How T-Tests Can Be Useful Beyond A/B Testing (Data Science in the Wild)
Making imperfect data work for you
A couple of weeks ago at work, the growth team reached out to me asking for help determining if a new app feature they were planning to launch would help boost conversions.
I said of course, and we started planning the A/B test.
Now let me tell you what actually happened…
The growth team reached out to me a week after the flow was released to ask if I could help determine its impact on conversions.
The first thought on my mind was Why didn’t we do this as an experiment? 🤦♂️
But of course, I still offered to help out as much as I could.
Fortunately (or unfortunately), I’ve been down this road many times before in my career so I already have a few strategies for handling these types of analysis, and one of those includes using the t-test.
The real world is messy, which is why as data scientists, we need as many tools in our toolbox as possible to handle the unpredictability of real-world data and the inevitable human tendency to take shortcuts.
First, what is a t-test?
In case you didn’t know or need a refresher, a t-test is a statistical test used to compare the averages (means) of two groups and determine if the difference between them is statistically significant.
For an A/B test, these groups would be your control group (group A) and your variant group (group B). The t-test helps calculate the famous p-value, which answers the question: How likely is it that these results happened by random chance?
Doing a t-test (and calculating a p-value) in Python is extremely easy using the SciPy library:
from scipy.stats import ttest_ind
# Example data: Group A and Group B
group_a = [2.3, 1.9, 2.8, 3.4, 2.5]
group_b = [3.1, 3.4, 3.8, 4.2, 3.9]
# Perform independent t-test
t_stat, p_value = ttest_ind(group_a, group_b)
print(f"t-statistic: {t_stat}, p-value: {p_value}")
💡 If you need a full refresher on the p-value, check out this article
What most people overlook is that the t-test (or similar statistical tests) can still be used even if don’t have a randomized control and a variant group.
But of course, there are some caveats…
Using it in practice
In my situation, the team had introduced a new call to action (CTA) button in the app meant to facilitate conversions.
Since my time was limited, I started with the simplest approach: conducting exploratory data analysis (EDA) to identify any trends.
This is what I did during EDA:
Conversion analysis: Calculate conversion rates for users who clicked vs. didn’t click the CTA.
Cohort analysis: Perform a weekly cohort analysis to visualize trends (heatmap and line chart).

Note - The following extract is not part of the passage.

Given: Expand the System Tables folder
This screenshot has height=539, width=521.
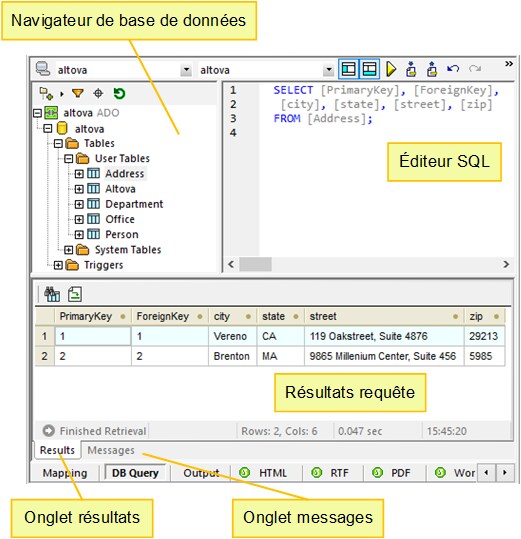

Baseline comparison: Include conversion data from the same period last year for additional context (e.g. seasonality)
At this point in the analysis, it was evident that there had been a significant increase in conversion on iOS, while the increase on Android was negligible.

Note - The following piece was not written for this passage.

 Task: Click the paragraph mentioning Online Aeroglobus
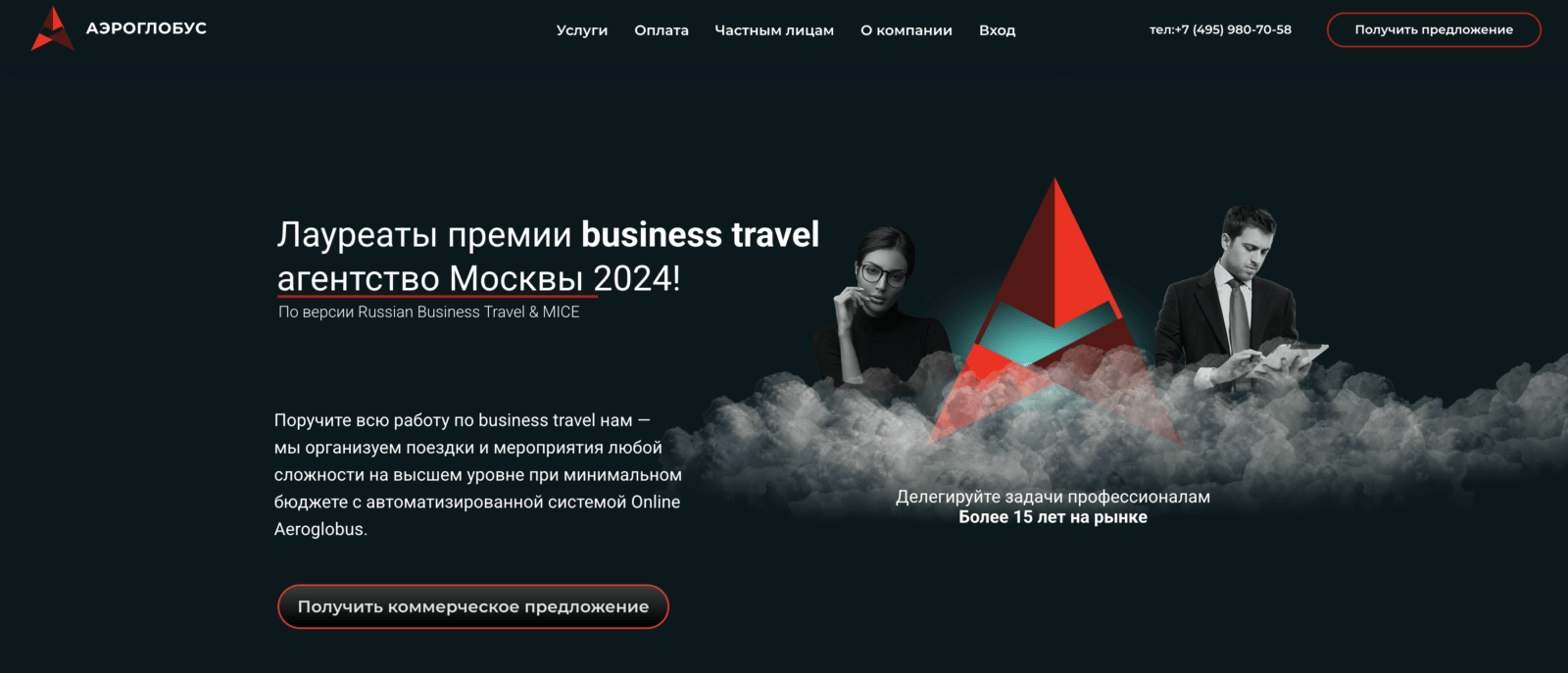coord(478,474)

But of course, it wasn’t enough to stop there.
💡 Remember, the goal of exploratory analysis is to collect as many signals that help reinforce the confidence in your findings.
So as a way to gain more confidence in my findings, I did the following:
Created groups: Segment users into two groups—one for those who signed up two weeks before the CTA addition, and another for those who signed up two weeks after.
Statistical test: Perform an independent t-test to compare the conversion rates of the two groups
Result evaluation: Interpret the p-value to determine statistical significance.
In the end, the results of the t-test reinforced my observations and I could say with confidence that there had been a significant increase in conversion rates on iOS after the release of CTA.
Checking for assumptions
Now, this is probably the most important thing to know before diving into an independent t-test, and unfortunately, it's something many junior data scientists completely overlook: Checking for assumptions.
Here’s what to check:
Are the data groups independent?
The groups should not influence each other. If they do—like comparing before and after data for the same users—you’ll need a paired t-test instead.Is the data approximately normal?
The t-test assumes the data follows a normal distribution. For large datasets, this matters less, but for smaller ones, it’s worth testing with tools like a Q-Q plot or the Shapiro-Wilk test.Is the variance equal across groups?
If the variance differs significantly between groups, a standard t-test may not be accurate. In such cases, use Welch’s t-test, which accounts for unequal variances.
Validating these assumptions only takes a few minutes but ensures your conclusions are reliable.
Correlation doesn’t imply causation
In the end, we always have to remember that correlation doesn’t imply causation and while the results of my analysis gave me some confidence in the impact of the new button, I couldn’t say with certainty that it drove the increase in conversions (not without a proper experiment at least).
But there are two key takeaways I want to leave you with:
Be ready to handle imperfect analysis: In the real world, data is rarely perfect, and you won’t always have clean experiments or clear causation. The key is to focus on actionable insights that can still drive business impact, even if they aren’t definitive. For example, my analysis may not have proven causation, but it provided enough evidence to guide the next steps confidently.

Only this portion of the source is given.